むし歯 - 恐ろしい歯の穴

むし歯:恐ろしい歯の穴

世界保健機関によると、むし歯として知られるう蝕は、ほとんどの先進国で口腔衛生において依然として大きな問題であり、就学児の60~90%、成人の大半に影響を与えています。米国疾病対策センター(CDC)は、昨年中に小児の80%以上、成人の65%近くがむし歯を患ったと発表しています。

むし歯は、幼児期のごく一般的な疾病であり、大人の暮らしにも影響を与える病気のため、あらゆる年齢の人々にとっての大きな課題となっています。むし歯は歯のう蝕が進んだもので、プラークバイオフィルムの中の細菌が歯の表面の食べ物のカスを分解するときに生成される酸によってエナメル質が脱灰され、最終的に歯に穴を開けます。むし歯を治療して、将来的な発症を防ぐ方法を理解して、入院したり、歯を失ったりしないようにしましょう。

むし歯をつくる危険因子

自分は「歯が弱い」からむし歯になりやすいと思っている人がいますが、実際は、歯は体の中で一番硬い組織です。「弱い」エナメル質というのは、通常、発達不全やミネラル欠乏症がある場合にのみ起こり得ます。これらの異常のほとんどは、エナメル質形成不全の明らかなサインにより、小児期に診断されます。

とはいえ、様々な生活スタイルにおける選択や外部要因によって、むし歯につながる歯のう蝕をきたすリスクが高まる可能性があります。それには次のようなものがあります。

▶ _課題の内容_:
A) むし歯についての文章に基づき、次の問いに答えてください。
(i) 世界保健機関によると、むし歯は就学児の何%に影響を与えていますか。
(ii) エナメル質を脱灰するものは何ですか。
(iii) 「弱い」エナメル質は、通常どのような場合にのみ起こり得るとされていますか。
B) むし歯についての文章を、最後の文の後から書き継いでください。

▶ _提供データ_:

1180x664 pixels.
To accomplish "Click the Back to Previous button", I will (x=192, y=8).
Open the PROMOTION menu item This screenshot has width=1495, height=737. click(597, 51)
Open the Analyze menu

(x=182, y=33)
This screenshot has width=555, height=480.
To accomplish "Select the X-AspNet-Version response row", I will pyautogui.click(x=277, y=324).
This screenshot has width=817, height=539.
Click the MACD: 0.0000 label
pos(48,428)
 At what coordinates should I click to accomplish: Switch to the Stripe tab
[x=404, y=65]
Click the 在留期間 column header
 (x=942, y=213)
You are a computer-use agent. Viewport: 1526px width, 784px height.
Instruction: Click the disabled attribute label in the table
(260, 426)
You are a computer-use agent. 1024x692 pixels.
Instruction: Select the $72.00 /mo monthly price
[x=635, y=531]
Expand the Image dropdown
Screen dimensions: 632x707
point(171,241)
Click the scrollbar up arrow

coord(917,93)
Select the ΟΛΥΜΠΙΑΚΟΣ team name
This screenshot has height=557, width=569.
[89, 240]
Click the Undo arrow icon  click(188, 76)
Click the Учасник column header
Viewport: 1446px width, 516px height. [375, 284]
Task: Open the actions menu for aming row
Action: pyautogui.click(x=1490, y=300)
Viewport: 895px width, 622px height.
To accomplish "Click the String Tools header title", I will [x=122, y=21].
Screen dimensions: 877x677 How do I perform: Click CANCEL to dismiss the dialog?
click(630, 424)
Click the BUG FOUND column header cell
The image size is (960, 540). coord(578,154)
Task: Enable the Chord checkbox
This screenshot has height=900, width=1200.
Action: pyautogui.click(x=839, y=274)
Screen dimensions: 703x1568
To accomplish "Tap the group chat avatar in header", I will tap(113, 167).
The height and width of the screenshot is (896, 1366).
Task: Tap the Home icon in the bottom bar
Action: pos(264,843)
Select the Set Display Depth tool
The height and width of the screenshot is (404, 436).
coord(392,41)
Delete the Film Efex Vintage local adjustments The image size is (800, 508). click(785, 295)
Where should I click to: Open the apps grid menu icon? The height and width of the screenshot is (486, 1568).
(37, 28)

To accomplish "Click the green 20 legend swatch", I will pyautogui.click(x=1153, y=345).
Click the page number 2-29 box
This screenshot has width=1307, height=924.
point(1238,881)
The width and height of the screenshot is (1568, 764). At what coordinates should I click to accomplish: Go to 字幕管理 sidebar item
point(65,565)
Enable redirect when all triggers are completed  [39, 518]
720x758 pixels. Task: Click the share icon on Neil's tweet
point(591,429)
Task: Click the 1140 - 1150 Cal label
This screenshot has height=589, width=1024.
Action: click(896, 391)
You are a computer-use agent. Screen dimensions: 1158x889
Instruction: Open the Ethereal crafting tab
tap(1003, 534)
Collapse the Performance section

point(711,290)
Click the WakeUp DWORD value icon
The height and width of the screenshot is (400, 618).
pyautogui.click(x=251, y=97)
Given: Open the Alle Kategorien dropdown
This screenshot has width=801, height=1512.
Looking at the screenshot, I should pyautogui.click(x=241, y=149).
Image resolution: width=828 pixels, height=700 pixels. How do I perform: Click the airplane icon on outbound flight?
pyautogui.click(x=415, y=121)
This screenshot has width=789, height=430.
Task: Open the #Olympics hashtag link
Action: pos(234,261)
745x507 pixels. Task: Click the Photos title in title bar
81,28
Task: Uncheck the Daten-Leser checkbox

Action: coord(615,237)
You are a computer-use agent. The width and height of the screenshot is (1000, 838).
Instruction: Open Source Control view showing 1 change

▶ _想定解答_:
A)
(i) 60~90%
(ii) プラークバイオフィルムの中の細菌が歯の表面の食べ物のカスを分解するときに生成される酸
(iii) 発達不全やミネラル欠乏症がある場合

B)
  • 不良な口腔衛生習慣
  • 厚いプラークバイオフィルムの蓄積
  • フッ化物配合の口腔ケア製品を使用していない
  • 炭水化物、菓子類、酸性飲料(スポーツ飲料、ジュースなどを含む)が多い食習慣
  • 一日を通した頻繁な間食
  • 口内乾燥症 / ドライマウス
  • 家族歴(むし歯の原因菌は、食べ物や飲み物などを共有することにより、親から子へと感染します)
  • 手が不自由
  • 歯茎の後退
  • むし歯を頻繁に経験している
  • 化学療法や放射線療法などのがん治療

むし歯を管理する方法は?

むし歯と診断されたすぐに治療をし、早期に対処することで、う蝕がほかの歯に広がったり、歯の中の神経を傷めるほど大きくなったりするのを防ぐことができます。早期に治療することで、健康な歯のエナメル質をできるだけ削らない、低侵襲性の処置が可能になります。むし歯はほとんどの場合、詰め物で修復します。詰め物には、銀とほかの金属の混合物であるアマルガム製と、歯の色に近いレジンの複合素材製のものがあります。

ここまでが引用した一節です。